=== Set exercise ===
Recast all of the data below as a Markdown table with two columns, Row and Text, giving each non-blank line its own numbered row and leaving the pictures out.

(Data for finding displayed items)

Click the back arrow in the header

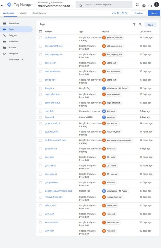point(2,5)
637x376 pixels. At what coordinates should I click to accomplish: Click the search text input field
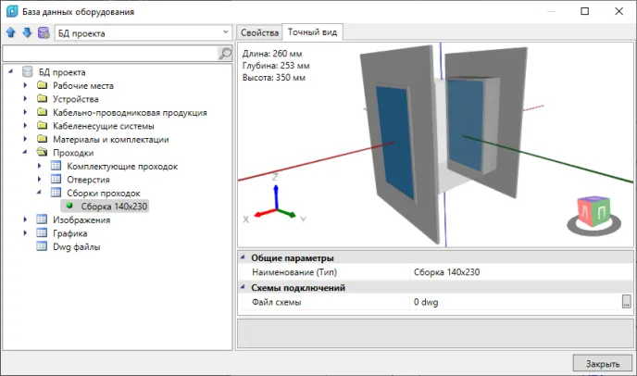pos(109,54)
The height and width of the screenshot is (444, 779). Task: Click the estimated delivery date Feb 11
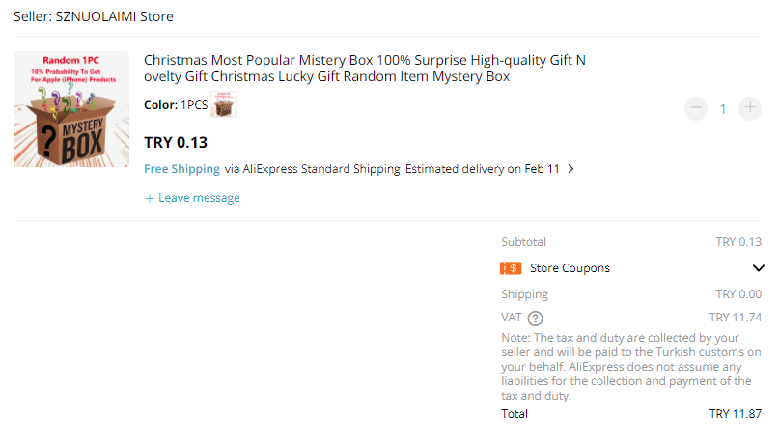coord(542,169)
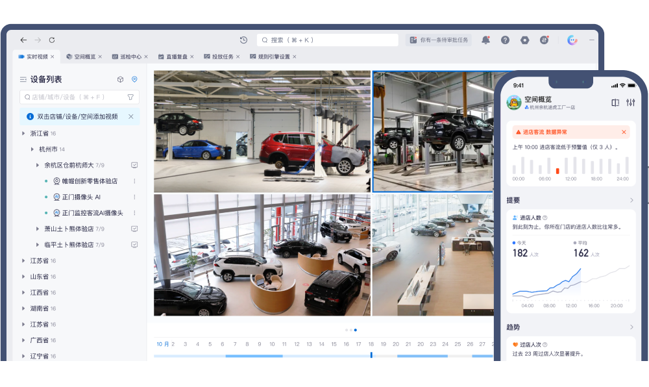Image resolution: width=649 pixels, height=387 pixels.
Task: Click the notification bell icon
Action: [x=485, y=40]
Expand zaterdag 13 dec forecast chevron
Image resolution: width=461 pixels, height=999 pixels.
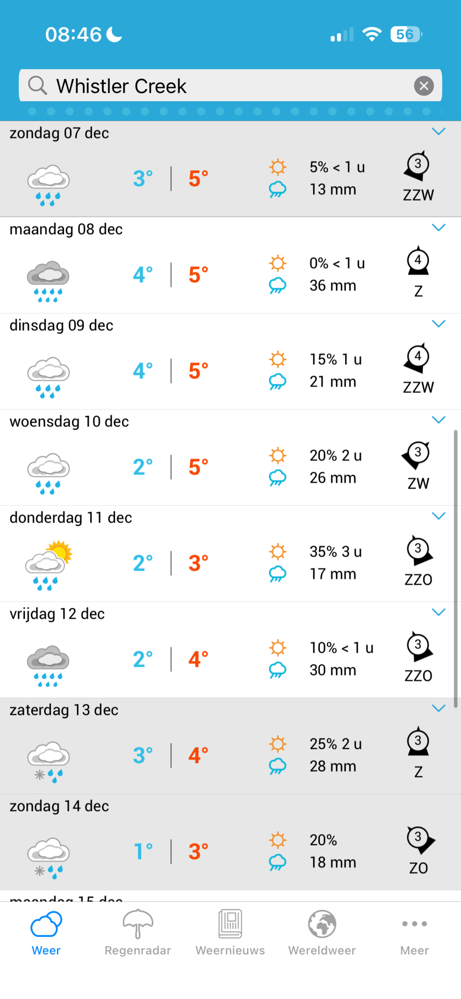(439, 708)
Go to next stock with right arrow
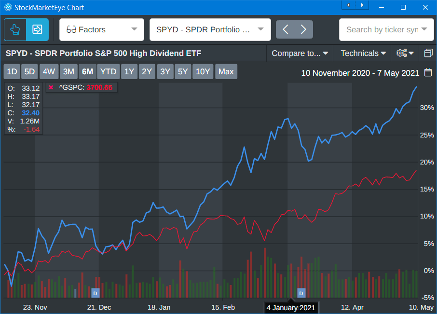437x314 pixels. coord(303,29)
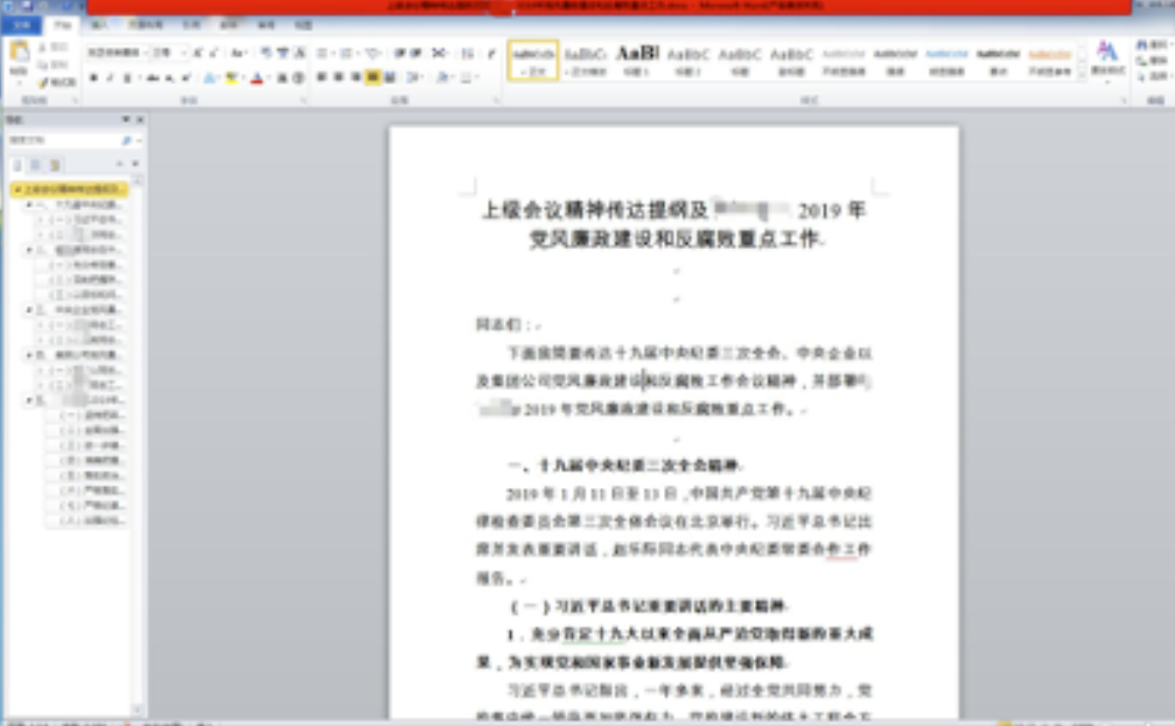1175x726 pixels.
Task: Click the Paste icon in the clipboard group
Action: pos(19,56)
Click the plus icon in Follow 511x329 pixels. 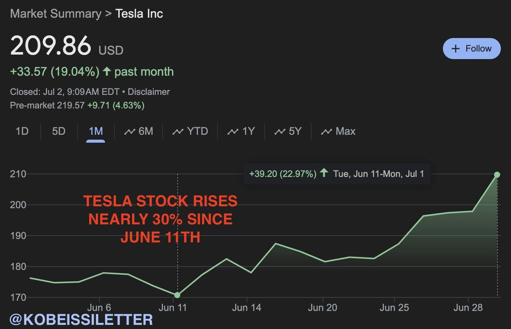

=== Exercise output ===
| Row | Text |
|---|---|
| 1 | Click the back arrow in the header |
| 2 | point(2,5) |
| 3 | 637x376 pixels. At what coordinates should I click to accomplish: Click the search text input field |
| 4 | pos(109,54) |
| 5 | The height and width of the screenshot is (444, 779). Task: Click the estimated delivery date Feb 11 |
| 6 | coord(542,169) |
| 7 | Image resolution: width=649 pixels, height=387 pixels. |
| 8 | Task: Click the notification bell icon |
| 9 | Action: [x=485, y=40] |
| 10 | Expand zaterdag 13 dec forecast chevron |
| 11 | Image resolution: width=461 pixels, height=999 pixels. |
| 12 | (439, 708) |
| 13 | Go to next stock with right arrow |
| 14 | 437x314 pixels. coord(303,29) |
| 15 | 1175x726 pixels. |
| 16 | Task: Click the Paste icon in the clipboard group |
| 17 | Action: pos(19,56) |
| 18 | Click the plus icon in Follow 511x329 pixels.  |